Exercise directions: For this exercise, return all the data word for word, with images left out.
- Opening Delimiter -
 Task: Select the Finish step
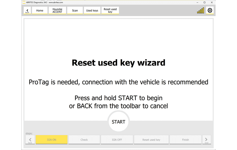point(185,140)
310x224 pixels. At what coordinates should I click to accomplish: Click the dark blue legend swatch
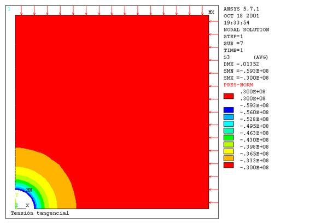(x=229, y=110)
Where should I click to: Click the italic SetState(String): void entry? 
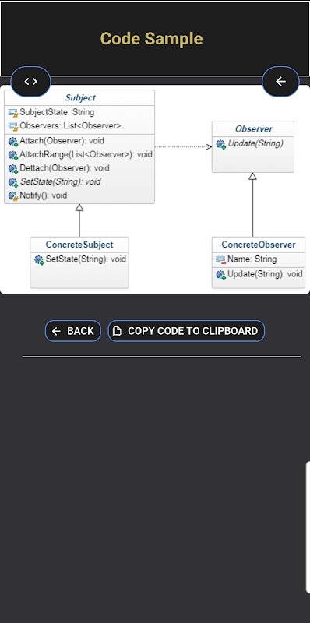(x=60, y=181)
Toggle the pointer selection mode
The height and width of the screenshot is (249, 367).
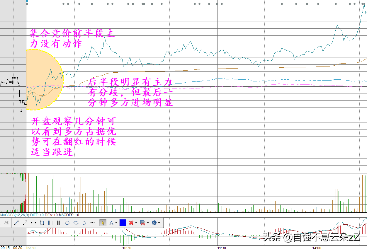(x=103, y=223)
- Closing Delimiter -
Solution for this exercise:
 Task: Select the Finish step
point(185,140)
310x224 pixels. At what coordinates should I click to accomplish: Click the dark blue legend swatch
(x=229, y=110)
Where should I click to: Click the italic SetState(String): void entry? 
(x=60, y=181)
Toggle the pointer selection mode
The height and width of the screenshot is (249, 367).
(x=103, y=223)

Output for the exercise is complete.